La gestosi gravidica, o preeclampsia, è una patologia che può manifestarsi durante la gravidanza (in particolare negli ultimi mesi) caratterizzata da ipertensione, edema e proteinuria (quantità elevata di proteine nelle urine). La patologia può apparire anche in donne non ipertese e senza problemi di salute precedenti alla gravidanza, ma è più frequente in donne ipertese, diabetiche, in sovrappeso o con familiarità per malattie metaboliche. La preeclampsia si presenta con sintomi sfumati ed aspecifici che possono evolvere gradualmente o apparire all’improvviso e può degenerare in eclampsia, se la gestosi non viene riconosciuta.

L’ipertensione è una delle cause principali della gestosi gravidica, anche se si ipotizza che ci siano concause da imputare a problemi della placenta.
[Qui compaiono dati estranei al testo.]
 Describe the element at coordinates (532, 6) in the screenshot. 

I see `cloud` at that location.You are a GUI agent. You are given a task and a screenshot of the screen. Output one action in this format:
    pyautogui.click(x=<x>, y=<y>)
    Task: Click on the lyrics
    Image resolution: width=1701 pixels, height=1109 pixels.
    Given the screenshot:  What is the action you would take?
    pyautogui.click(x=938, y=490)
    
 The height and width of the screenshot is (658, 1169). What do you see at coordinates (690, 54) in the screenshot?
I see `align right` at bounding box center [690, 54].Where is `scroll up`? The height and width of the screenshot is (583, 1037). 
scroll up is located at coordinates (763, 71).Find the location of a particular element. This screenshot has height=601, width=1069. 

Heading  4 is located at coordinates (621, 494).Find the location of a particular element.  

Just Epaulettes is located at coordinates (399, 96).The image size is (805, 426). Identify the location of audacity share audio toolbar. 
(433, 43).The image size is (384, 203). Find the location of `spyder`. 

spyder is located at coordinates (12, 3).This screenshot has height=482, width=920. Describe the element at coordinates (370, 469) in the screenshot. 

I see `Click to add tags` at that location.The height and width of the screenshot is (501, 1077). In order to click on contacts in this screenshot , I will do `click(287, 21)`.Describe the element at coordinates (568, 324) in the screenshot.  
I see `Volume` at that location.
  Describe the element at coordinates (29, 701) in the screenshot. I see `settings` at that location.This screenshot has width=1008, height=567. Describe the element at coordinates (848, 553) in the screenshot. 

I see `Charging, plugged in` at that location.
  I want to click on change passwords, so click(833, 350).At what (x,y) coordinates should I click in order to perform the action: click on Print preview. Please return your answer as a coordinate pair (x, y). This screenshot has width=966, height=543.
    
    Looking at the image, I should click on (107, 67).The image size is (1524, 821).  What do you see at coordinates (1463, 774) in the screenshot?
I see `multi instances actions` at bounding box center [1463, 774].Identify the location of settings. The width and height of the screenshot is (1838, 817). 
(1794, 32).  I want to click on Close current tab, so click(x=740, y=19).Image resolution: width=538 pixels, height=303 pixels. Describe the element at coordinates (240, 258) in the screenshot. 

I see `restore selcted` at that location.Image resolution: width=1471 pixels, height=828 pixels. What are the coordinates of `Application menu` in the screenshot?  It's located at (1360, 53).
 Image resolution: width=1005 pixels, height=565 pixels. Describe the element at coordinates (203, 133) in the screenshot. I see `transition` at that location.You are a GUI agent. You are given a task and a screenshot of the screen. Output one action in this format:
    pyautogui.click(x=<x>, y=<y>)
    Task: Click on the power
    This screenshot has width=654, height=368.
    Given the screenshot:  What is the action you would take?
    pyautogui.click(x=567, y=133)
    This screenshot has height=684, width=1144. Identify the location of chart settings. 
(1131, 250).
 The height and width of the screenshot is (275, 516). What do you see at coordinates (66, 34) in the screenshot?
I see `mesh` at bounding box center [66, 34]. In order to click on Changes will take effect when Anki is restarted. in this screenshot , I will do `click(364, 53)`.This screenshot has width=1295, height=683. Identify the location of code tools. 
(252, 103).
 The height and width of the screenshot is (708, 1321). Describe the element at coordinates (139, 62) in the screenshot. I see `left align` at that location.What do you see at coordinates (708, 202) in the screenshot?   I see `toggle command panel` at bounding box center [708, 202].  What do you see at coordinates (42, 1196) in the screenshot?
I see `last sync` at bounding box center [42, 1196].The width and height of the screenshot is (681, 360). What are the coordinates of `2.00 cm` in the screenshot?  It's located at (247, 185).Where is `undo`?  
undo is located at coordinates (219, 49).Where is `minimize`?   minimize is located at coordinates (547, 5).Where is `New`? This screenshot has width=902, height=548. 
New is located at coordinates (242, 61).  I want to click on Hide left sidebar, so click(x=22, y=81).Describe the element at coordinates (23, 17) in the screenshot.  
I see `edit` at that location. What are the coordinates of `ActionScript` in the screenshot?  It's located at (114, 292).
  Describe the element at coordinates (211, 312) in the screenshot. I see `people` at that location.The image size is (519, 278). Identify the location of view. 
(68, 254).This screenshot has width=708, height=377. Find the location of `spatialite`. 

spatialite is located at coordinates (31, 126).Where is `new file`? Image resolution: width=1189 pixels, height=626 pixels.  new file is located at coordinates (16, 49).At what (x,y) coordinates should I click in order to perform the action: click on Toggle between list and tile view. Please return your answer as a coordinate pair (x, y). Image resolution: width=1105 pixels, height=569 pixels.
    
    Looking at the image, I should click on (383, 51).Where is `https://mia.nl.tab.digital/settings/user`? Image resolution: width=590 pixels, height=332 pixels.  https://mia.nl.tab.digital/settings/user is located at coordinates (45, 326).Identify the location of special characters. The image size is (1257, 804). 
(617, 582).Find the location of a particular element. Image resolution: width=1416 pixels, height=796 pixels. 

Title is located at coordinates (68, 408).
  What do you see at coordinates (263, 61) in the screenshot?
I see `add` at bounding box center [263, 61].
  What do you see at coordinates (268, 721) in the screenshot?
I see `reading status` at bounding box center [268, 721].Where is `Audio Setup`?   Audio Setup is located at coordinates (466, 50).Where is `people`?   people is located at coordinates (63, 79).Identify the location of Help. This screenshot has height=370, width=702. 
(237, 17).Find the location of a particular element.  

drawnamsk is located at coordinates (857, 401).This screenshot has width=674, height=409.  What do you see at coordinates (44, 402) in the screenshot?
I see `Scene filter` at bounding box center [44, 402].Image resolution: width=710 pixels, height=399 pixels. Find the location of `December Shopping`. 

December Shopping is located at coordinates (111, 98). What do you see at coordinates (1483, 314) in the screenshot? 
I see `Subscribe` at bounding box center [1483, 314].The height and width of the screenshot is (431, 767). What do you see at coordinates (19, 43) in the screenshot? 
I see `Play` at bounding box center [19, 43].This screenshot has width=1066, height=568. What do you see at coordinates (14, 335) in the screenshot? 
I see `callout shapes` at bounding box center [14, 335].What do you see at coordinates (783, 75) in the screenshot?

In alcuni casi la gestosi non comporta problemi, ma va tenuta attentamente sotto controllo perché pericolosa ed in grado di evolvere velocemente nell’eclampsia vera e propria, con rischio elevato di complicazioni molto gravi per madre e per il feto (attacchi epilettici, distacco di placenta). Si stima che la gestosi si verifichi nel 5% delle gravidanze. Vediamo in che cosa consiste la gestosi gravidica, come si sviluppa, quali sono i sintomi e come procedere per tenere sotto controllo la patologia.

Gestosi gravidica: cos’è?

La gestosi gravidica si verifica circa nel 5% delle gravidanze, solitamente dopo la 20esima settimana, ed è caratterizzata da:

  • Ipertensione: pressione arteriosa maggiore di 140/90 mmHg in due misurazioni successive ad almeno 6 ore di distanza
  • Proteinuria (presenza di proteine nelle urine maggiore di 0,3 g/24 ore)
  • Edema diffuso per ritenzione di liquidi

Nelle gestanti normotese possono improvvisamente apparire significative quantità di proteine nelle urine, mentre nelle gestanti già affette da proteinuria o ipertensione, nella preeclampsia si verifica un peggioramento di tali sintomi. La sempre maggiore incidenza di malattie croniche come il diabete e l’ipertensione porta un maggior numero di donne a soffrire di gestosi gravidica, anche se l’incidenza è probabilmente sottostimata perché molte forme sono lievi e difficili da riconoscere.

Se la gestosi gravidica non viene riconosciuta, si può sviluppare eclampsia vera e propria, che si manifesta principalmente con convulsioni materne, insufficienza renale ed epatica ed edema cerebrale con alto rischio di morte per la madre ed il feto. La preeclampsia è reversibile senza complicanze nel corso del puerperio, solitamente entro 6-12 settimane dal parto.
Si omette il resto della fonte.